• 抜粋本文
======

徐行(じょこう)とは、車がいつでも安全に停止できるような低速で進行することを指します。教習所や学科試験で頻出の用語ですが、実際の道路では「どのくらいの速度なのか」「どんな場面で必要なのか」が曖昧になりがちです。
ここでは、徐行の正しい意味と実務的な判断ポイントを分かりやすく解説します。
徐行の定義と目安となる速度
徐行は、道路交通法上「すぐに停止できる速度」とされています。
具体的には、ブレーキ操作から停止までの距離がおおむね1m以内に収まる速度が目安です。
一般的には時速10km以下と説明されることが多く、エンジン音がほとんどせず、歩く人よりやや速い程度をイメージすると分かりやすいでしょう。
ポイントは、単にスピードメーターの数値ではなく、「危険があれば即止まれるか」という実際の停止能力です。
路面状況や車両の状態によって停止距離は変わるため、状況に応じた調整が必要になります。

徐行が必要になる具体的な場面
徐行が求められるのは、見通しが悪く危険が予測される場面です。
代表例として、見通しの悪い交差点、狭い道路、曲がり角、踏切の手前などが挙げられます。
また、道路標識や標示で「徐行」と指定されている場所では、必ず従わなければなりません。
特に住宅街や学校周辺では、歩行者や自転車の急な飛び出しが起こりやすく、徐行が安全確保の基本動作になります。
「減速」では不十分で、確実に止まれる速度まで落とすことが重要です。
徐行と減速・一時停止の違い
徐行は減速や一時停止と混同されがちですが、意味は異なります。
減速は単にスピードを落とす行為であり、停止できるかどうかまでは求められません。
一時停止は、指定された場所で完全に停止する義務です。
一方、徐行は「停止に近い低速で進む」状態です。
止まる必要はないものの、危険があれば即座にブレーキを踏める余裕が求められます。
教習や試験では、この違いを理解していないと減点対象になるため注意が必要です。
徐行を怠った場合のリスク
徐行を怠ると、歩行者や自転車との接触事故につながりやすくなります。
特に見通しの悪い場所では、数km/hの差が重大事故を招くこともあります。
また、徐行義務のある場所で守らなければ、安全運転義務違反などで違反処分を受ける可能性もあります。
徐行は「流れを妨げないために省略するもの」ではなく、安全を最優先するための運転操作です。
日常運転でも「ここは危ないかもしれない」と感じたら、迷わず徐行する意識を持つことが、事故防止につながります。

======

データセットからの抜粋:

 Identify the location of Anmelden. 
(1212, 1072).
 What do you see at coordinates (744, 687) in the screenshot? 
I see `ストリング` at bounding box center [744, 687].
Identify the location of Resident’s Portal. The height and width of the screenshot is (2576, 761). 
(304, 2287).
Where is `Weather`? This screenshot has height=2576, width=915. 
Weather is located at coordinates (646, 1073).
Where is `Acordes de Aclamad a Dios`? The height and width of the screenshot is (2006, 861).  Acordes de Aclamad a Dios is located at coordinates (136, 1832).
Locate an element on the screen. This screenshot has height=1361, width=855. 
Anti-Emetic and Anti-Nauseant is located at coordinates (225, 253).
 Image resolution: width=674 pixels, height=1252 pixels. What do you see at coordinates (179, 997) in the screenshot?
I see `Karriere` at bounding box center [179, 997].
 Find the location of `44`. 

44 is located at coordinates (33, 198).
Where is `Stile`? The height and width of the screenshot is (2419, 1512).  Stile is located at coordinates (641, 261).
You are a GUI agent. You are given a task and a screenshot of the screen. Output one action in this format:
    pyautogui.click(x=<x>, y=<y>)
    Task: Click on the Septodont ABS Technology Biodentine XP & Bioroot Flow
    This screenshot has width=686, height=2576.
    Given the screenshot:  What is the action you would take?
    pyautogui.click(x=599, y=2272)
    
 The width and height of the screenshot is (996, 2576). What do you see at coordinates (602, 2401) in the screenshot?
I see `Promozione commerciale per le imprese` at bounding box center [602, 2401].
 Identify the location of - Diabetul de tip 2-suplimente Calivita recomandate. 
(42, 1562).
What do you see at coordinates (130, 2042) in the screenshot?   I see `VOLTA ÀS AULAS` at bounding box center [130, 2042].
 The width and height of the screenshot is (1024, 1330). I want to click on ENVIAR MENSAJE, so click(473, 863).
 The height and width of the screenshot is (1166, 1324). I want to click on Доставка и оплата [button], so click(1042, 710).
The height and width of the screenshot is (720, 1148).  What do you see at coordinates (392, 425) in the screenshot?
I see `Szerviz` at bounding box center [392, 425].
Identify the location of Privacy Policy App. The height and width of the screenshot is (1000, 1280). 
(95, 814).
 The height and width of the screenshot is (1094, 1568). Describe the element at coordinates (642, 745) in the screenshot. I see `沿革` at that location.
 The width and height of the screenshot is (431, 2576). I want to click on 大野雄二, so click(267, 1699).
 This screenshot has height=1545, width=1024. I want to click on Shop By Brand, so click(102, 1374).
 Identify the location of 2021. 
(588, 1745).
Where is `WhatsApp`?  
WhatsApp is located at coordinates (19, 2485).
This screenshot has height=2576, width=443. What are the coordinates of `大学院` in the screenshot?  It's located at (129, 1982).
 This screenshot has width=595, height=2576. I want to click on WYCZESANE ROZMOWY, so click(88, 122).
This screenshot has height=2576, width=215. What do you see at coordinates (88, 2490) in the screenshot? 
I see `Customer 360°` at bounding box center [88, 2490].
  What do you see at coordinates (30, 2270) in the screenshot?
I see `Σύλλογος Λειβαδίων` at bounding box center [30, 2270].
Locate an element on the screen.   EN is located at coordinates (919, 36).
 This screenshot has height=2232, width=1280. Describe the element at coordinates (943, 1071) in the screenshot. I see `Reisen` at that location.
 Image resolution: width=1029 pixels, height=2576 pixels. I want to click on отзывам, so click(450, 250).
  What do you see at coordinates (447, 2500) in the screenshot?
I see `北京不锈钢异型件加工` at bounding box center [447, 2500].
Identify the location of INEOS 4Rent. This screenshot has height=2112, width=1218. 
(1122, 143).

======

徐行の解説文の「ここでは、徐行の正しい意味と実務的な判断ポイントを分かりやすく解説します。」から「応じた調整が必要になります。」までの部分(両端を含む)を、「停止」を「停車」に置き換えて書き直してください。

• 解答
ここでは、徐行の正しい意味と実務的な判断ポイントを分かりやすく解説します。
徐行の定義と目安となる速度
徐行は、道路交通法上「すぐに停車できる速度」とされています。
具体的には、ブレーキ操作から停車までの距離がおおむね1m以内に収まる速度が目安です。
一般的には時速10km以下と説明されることが多く、エンジン音がほとんどせず、歩く人よりやや速い程度をイメージすると分かりやすいでしょう。
ポイントは、単にスピードメーターの数値ではなく、「危険があれば即止まれるか」という実際の停車能力です。
路面状況や車両の状態によって停車距離は変わるため、状況に応じた調整が必要になります。